Woman Sentenced to 5 Years in Prison for Phishing Conviction
The Federal Bureau of Investigation arrested 26-year old Nichole Michelle Merzi from California, who was convicted of participating in a phishing scheme. As part of an official U.S.-Egyptian operation codenamed Operation Phish Phry, the woman has been identified as a member of a Los Angeles cyber-gang that caused more than $1 million in bank frauds.
The six-week trial for Nichole Michelle Merzi’s conviction found her guilty of bank and wire fraud conspiracy, identity theft, money laundering, and computer fraud. The 5-year prison sentence is relatively small compared to the 13-year conviction that her boyfriend was charged with.
“This international phishing ring had a significant impact on two banks and caused huge headaches for hundreds, perhaps thousands, of bank customers,” said George S. Cardona, Acting United States Attorney at the time of the 2009 Operation Phish Phry. “Organized, international criminal rings can only be confronted by an organized response by law enforcement across international borders, which we have seen in this case.”
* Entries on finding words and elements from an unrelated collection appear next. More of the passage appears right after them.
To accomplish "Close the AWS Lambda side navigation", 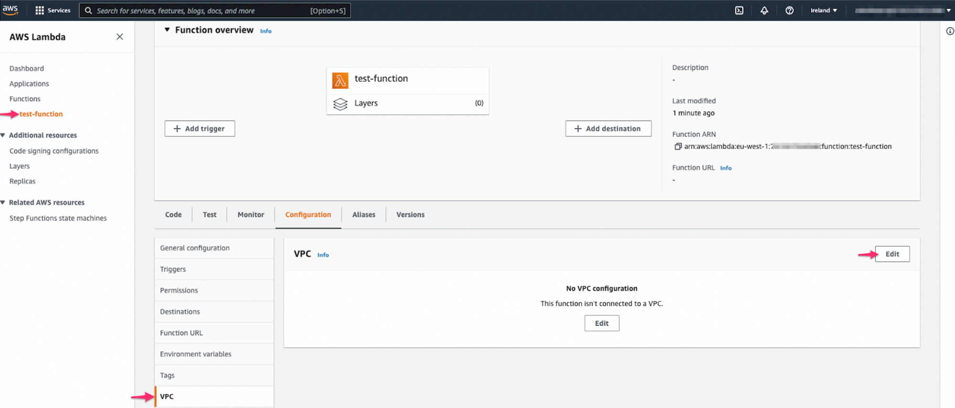I will (119, 37).
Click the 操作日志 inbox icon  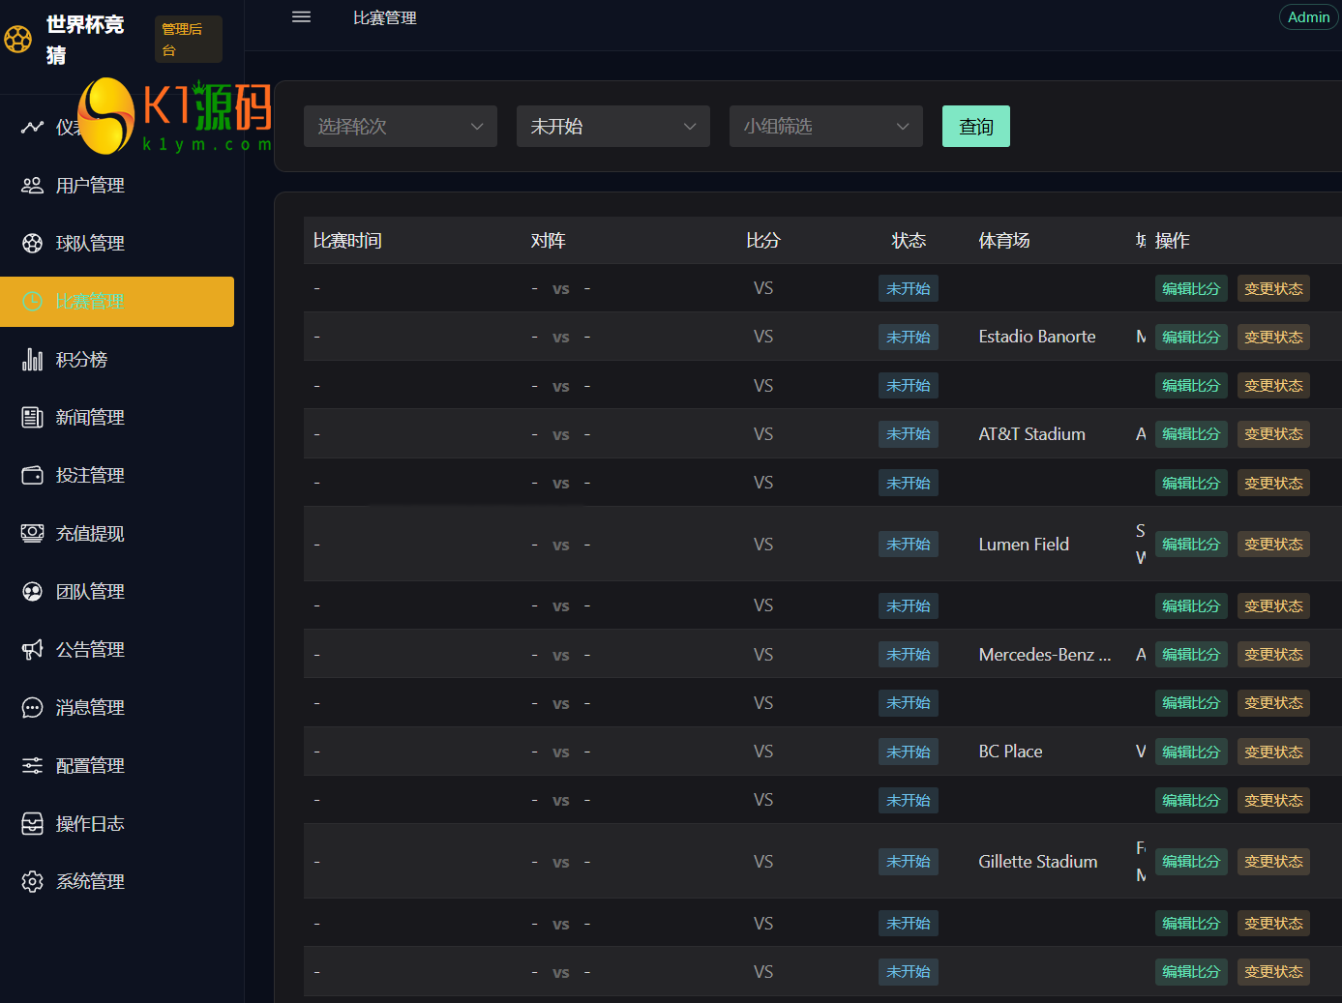click(x=33, y=823)
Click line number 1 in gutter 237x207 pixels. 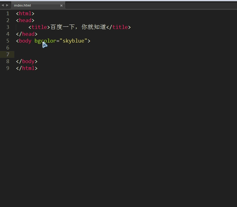pyautogui.click(x=8, y=13)
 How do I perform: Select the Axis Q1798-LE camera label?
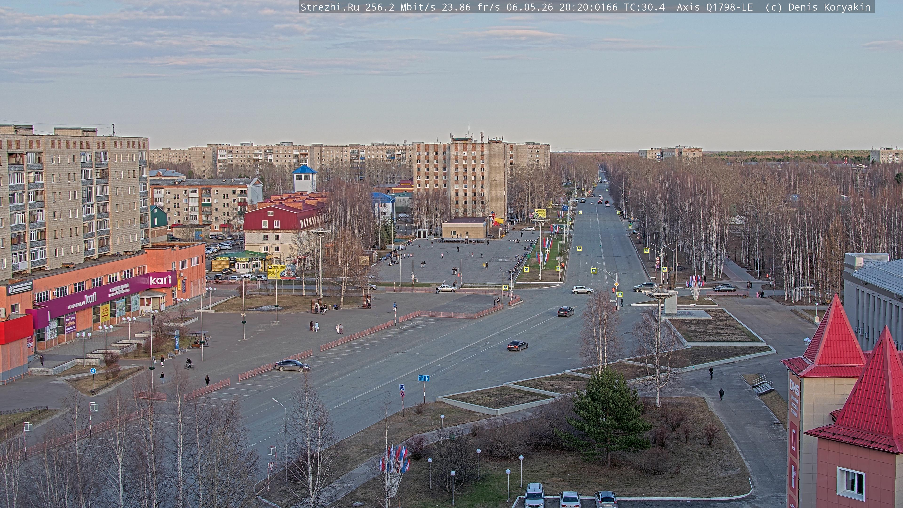pos(715,7)
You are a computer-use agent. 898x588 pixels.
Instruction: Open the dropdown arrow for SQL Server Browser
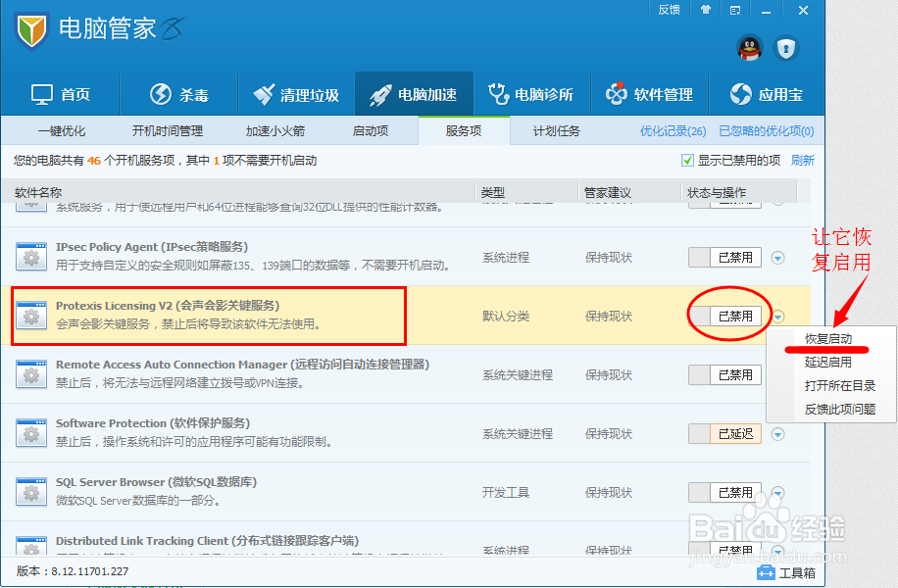777,492
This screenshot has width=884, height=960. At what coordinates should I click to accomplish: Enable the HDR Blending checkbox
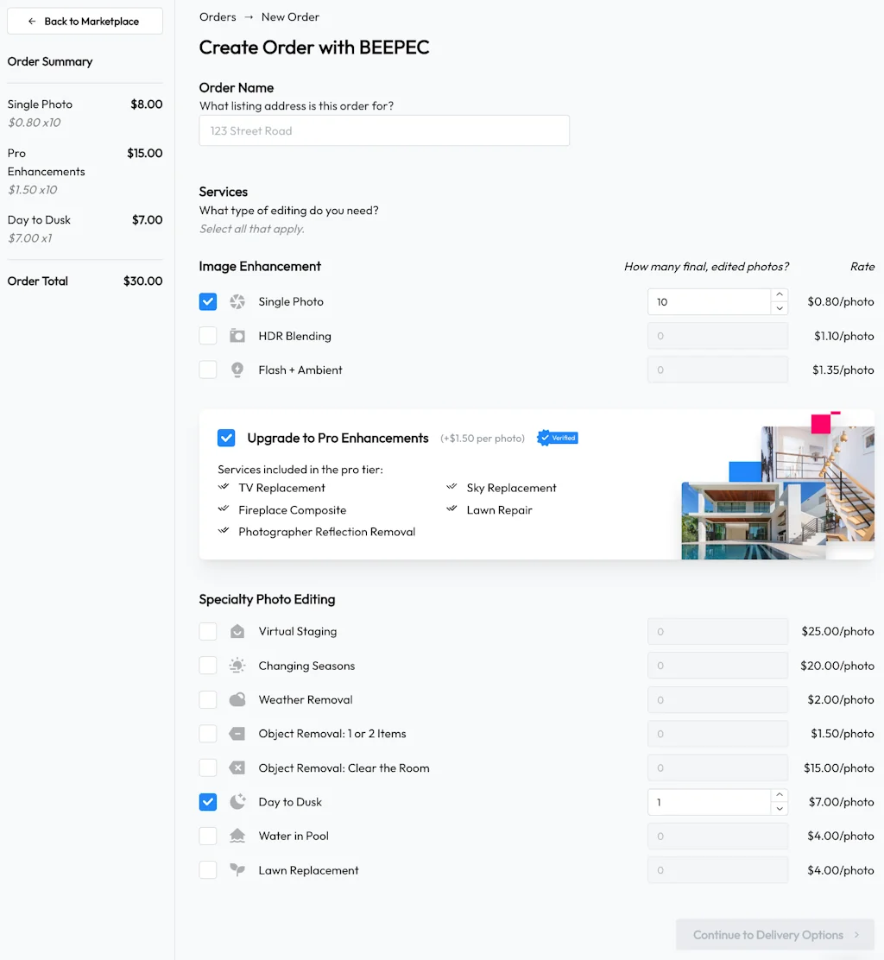click(x=208, y=336)
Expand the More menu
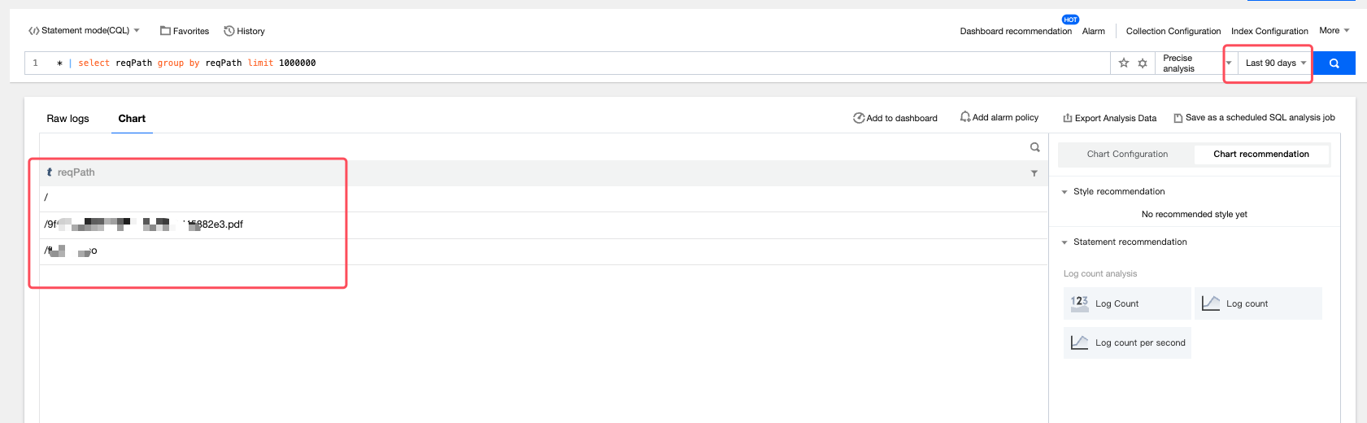This screenshot has width=1367, height=423. [1334, 31]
Along with Kenneth Joseph Lucas II, her boyfriend at the time, the gang operated in Egypt as well by wiring money to co-conspirators to avoid detection. With over 100 people involved in the criminal operation, Nichole Michelle Merzi is the latest in a long line of convictions that date back to 2009.
“The harm done by [Merzi]’s activities is undisputed,” according to the goverment’s sentencing memo. “Although BOA and Wells Fargo reimbursed the individual victims whose accounts were compromised, it is undeniable that the scheme affected a large number of victims,” given that the illegal phishing transfers “occurred in amounts around $1,000 at a time.”
International cyber-gangs that conduct phishing frauds often operate in large numbers and tracking down all co-conspirators can be time consuming. Thanks to joint efforts from multiple governments and officials these large hacking networks can be put to rest.